ISME said it was extremely exercised about the short-notice of the announcement of fresh restrictions on Tuesday
It has called for workers affected by the latest measures to be allowed sign back on to the PUP if needed.
“We completely appreciate that with case numbers rising as fast as they are, and with patient numbers in critical care increasing at an unsustainable rate, Government must act,” chief executive Neil McDonnell wrote.
“However, we note with concern the apparent absence of a strategy to contain this virus months after successful exemplars are available to us from elsewhere,” he added.
Rather than knee-jerk responses to attempt some form of lockdown, the organisation has called on the Government to consider measures that will manage the pandemic.
These include re-examining the issue of employers’ inability to ascertain whether staff are vaccinated or not, which leaves them “in limbo”.
ISME also wants adequate surge capacity in critical care beds, which it says is “one of the few areas in which our health system has underperformed peer countries for a long time.”
The association also claims that because of the early success of the vaccination programme, it should have been obvious that we would need an effective booster program earlier than peer countries.
The “persistent and unscientific resistance of NPHET members to antigen testing” is also criticised by the body, which highlights how the report of the Covid-19 Rapid Testing Group indicated last April that antigen testing has a role to play, but it must be available at scale, and at low cost.
This problem, it states, cannot be ignored any longer.

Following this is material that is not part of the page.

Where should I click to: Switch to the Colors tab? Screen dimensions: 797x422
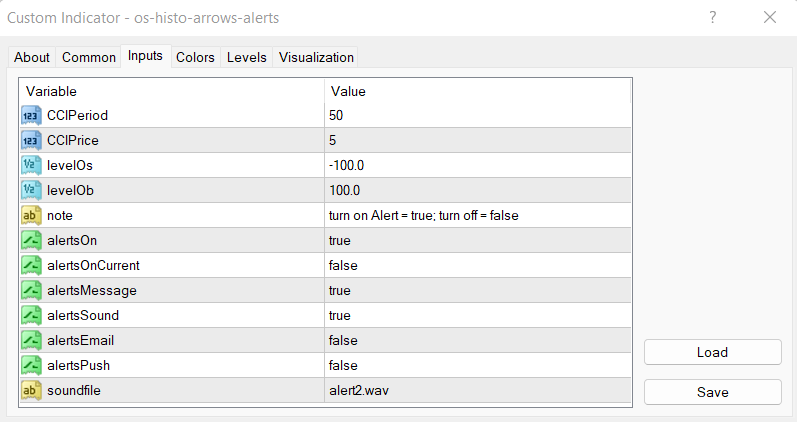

ISME also claims “arbitrary” control measures such as the closure of night venues at midnight are difficult to justify on the basis of logic and undermine the Government messaging.
The organisation says the Government must now exercise robust command, control and communications in its management of the pandemic, which it claims has been absent.
“The timing of NPHET meetings is demonstrably more important for the media that that of cabinet meetings,” Mr McDonnell wrote.
“Between the former and the latter, members of the business community are forced to scrutinise the Twitter feeds of political correspondents to glean what the public health response will be,” he said.
“This is utterly demoralising, confidence-sapping and completely unacceptable,” he added.